*** Begin section ***
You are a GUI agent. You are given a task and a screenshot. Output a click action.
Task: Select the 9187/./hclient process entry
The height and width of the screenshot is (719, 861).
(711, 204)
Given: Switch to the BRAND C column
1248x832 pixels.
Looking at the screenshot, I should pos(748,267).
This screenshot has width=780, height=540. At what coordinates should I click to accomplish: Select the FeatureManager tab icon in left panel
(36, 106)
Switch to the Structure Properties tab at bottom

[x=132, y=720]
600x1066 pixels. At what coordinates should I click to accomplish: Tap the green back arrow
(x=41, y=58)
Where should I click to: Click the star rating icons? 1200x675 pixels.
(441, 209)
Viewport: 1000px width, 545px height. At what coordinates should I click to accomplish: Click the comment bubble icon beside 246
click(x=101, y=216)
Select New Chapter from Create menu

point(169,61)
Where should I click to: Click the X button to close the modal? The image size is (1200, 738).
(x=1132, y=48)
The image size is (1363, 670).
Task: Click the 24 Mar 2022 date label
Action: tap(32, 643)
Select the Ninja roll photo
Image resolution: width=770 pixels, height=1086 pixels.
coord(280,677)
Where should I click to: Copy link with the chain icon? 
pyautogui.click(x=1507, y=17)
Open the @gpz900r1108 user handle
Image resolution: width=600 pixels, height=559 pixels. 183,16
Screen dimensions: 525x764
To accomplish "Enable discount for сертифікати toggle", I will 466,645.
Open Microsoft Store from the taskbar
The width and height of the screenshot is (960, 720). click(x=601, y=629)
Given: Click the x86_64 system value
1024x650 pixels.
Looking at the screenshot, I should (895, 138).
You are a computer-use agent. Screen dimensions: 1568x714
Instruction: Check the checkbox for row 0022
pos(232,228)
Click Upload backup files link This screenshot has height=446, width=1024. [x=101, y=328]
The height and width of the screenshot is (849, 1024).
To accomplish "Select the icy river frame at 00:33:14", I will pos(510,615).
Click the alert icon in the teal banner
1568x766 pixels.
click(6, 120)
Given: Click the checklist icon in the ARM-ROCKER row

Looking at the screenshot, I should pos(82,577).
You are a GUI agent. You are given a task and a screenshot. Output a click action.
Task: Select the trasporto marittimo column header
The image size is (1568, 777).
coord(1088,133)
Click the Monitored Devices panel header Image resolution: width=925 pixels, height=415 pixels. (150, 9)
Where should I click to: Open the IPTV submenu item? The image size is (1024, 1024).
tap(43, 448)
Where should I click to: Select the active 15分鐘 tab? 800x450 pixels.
*** End section ***
» **TASK DESCRIPTION**: State how many lines of the material contain the string "header", with no other words.

» **OUTPUT FOR THIS TASK**: 2